┌────────

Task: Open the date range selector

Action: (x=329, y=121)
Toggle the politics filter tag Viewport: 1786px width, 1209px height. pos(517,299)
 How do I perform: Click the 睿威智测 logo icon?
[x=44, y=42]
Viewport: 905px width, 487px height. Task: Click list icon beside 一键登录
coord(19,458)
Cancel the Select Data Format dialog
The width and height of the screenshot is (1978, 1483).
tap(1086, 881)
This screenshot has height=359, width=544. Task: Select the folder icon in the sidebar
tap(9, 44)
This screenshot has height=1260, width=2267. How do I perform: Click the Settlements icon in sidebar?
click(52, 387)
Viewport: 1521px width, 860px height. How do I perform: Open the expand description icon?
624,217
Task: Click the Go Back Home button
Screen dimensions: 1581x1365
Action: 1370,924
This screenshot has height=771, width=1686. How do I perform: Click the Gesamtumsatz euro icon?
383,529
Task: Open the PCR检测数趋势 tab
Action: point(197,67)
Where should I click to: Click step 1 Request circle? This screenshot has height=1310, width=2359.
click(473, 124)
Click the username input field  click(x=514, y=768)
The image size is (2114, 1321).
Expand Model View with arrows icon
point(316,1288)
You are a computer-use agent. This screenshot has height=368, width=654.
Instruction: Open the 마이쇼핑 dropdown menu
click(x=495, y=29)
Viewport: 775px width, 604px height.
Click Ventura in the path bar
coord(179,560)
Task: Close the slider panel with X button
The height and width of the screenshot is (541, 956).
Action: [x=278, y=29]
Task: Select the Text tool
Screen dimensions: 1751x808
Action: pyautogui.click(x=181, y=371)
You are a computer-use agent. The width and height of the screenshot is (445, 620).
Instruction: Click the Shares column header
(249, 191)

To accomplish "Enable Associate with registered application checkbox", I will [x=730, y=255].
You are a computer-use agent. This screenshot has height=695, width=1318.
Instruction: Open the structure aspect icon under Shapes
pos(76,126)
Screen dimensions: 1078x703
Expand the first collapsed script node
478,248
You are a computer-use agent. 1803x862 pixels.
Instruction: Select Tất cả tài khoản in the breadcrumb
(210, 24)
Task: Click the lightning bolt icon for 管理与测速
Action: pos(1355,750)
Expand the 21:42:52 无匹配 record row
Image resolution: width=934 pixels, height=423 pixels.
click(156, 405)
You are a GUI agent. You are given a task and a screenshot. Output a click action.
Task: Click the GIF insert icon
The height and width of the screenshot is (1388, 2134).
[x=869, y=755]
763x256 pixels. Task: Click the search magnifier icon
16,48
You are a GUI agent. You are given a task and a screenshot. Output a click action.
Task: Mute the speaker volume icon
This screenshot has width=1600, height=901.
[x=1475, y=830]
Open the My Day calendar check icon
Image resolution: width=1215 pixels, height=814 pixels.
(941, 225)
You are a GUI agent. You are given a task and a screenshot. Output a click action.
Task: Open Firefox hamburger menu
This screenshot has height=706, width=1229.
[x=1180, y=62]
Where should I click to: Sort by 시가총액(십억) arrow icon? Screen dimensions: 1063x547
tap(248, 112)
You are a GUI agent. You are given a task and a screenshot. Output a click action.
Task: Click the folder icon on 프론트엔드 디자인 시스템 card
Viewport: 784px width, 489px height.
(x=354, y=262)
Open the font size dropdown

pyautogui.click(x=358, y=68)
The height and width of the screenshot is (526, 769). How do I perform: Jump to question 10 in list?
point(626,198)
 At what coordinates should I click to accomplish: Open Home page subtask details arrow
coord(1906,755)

└────────

- TASK DIRECTIONS -
The response must consist solely of the lines from the one with "Where should I click to: Sort" through the end of the listing above, copied exactly; please include the first and the last.

- WRITTEN SOLUTION -
Where should I click to: Sort by 시가총액(십억) arrow icon? Screen dimensions: 1063x547
tap(248, 112)
You are a GUI agent. You are given a task and a screenshot. Output a click action.
Task: Click the folder icon on 프론트엔드 디자인 시스템 card
Viewport: 784px width, 489px height.
(x=354, y=262)
Open the font size dropdown

pyautogui.click(x=358, y=68)
The height and width of the screenshot is (526, 769). How do I perform: Jump to question 10 in list?
point(626,198)
 At what coordinates should I click to accomplish: Open Home page subtask details arrow
coord(1906,755)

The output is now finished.